What you will do:
Set down the entries below exactly, leaving out all images.

(Collected data entries)

+++

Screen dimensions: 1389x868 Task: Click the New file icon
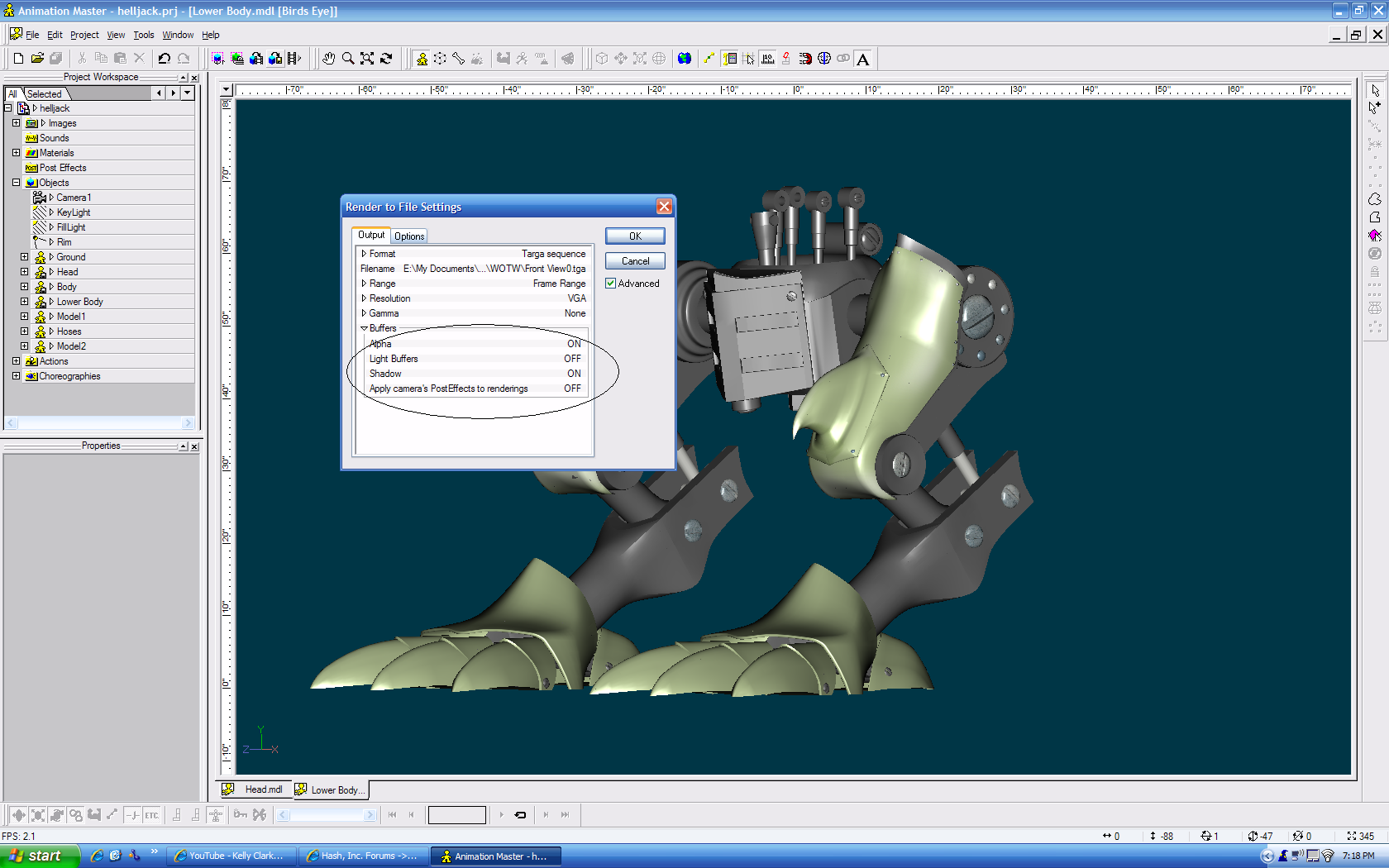[18, 59]
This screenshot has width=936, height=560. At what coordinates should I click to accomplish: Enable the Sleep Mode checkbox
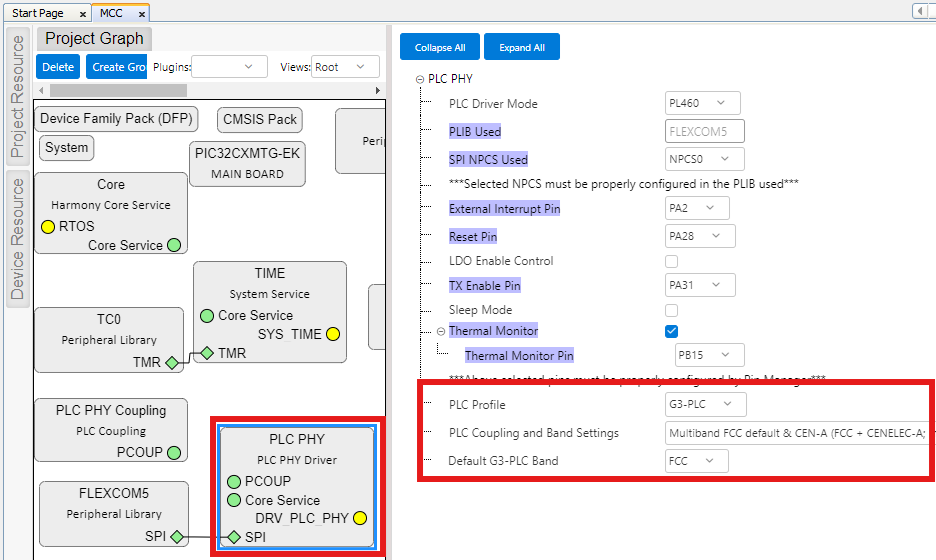672,310
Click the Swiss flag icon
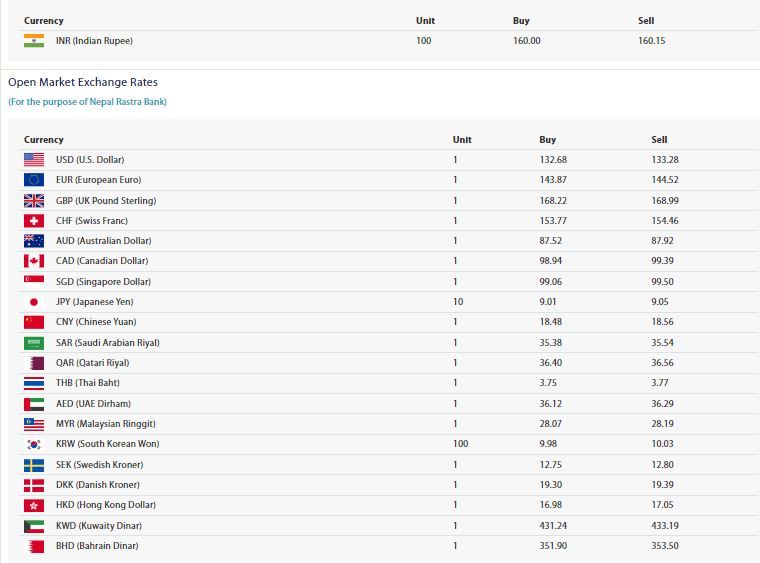The image size is (760, 563). (34, 221)
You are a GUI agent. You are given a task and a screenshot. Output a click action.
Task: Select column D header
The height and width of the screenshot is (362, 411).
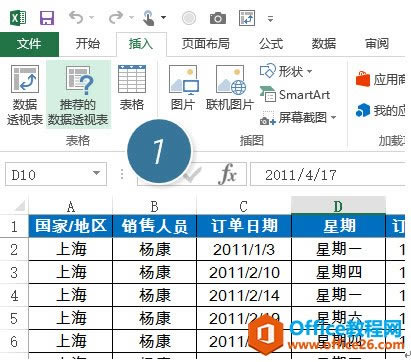(x=338, y=207)
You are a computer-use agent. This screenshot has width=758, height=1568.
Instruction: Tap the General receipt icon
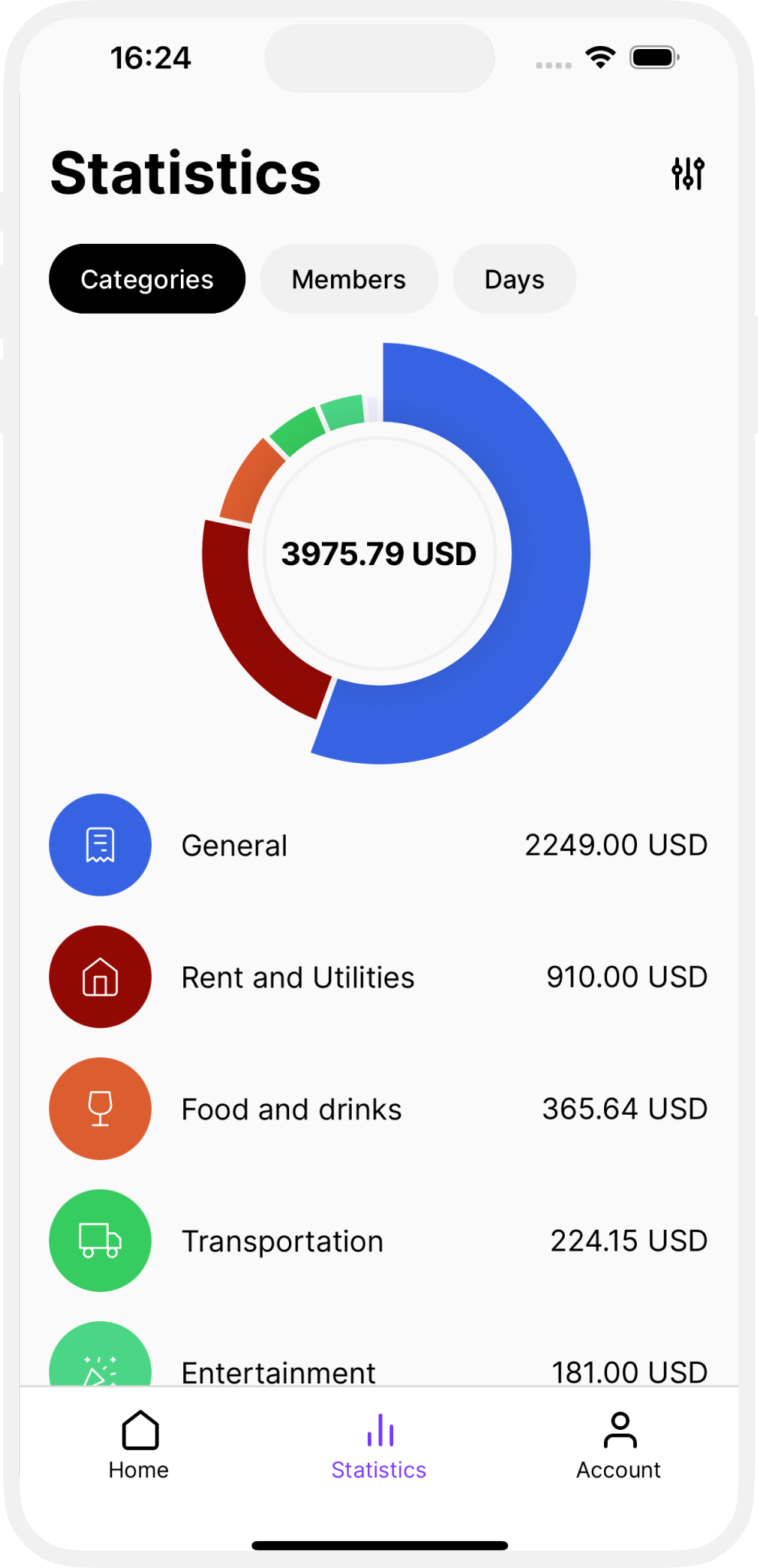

+++

Exercise result:
Screen dimensions: 1389x868 Task: Click the New file icon
[18, 59]
This screenshot has width=936, height=560. At what coordinates should I click to accomplish: Enable the Sleep Mode checkbox
672,310
Click the Swiss flag icon
The image size is (760, 563). (34, 221)
You are a GUI agent. You are given a task and a screenshot. Output a click action.
Task: Select column D header
The height and width of the screenshot is (362, 411).
(x=338, y=207)
You are a computer-use agent. This screenshot has width=758, height=1568.
Instruction: Tap the General receipt icon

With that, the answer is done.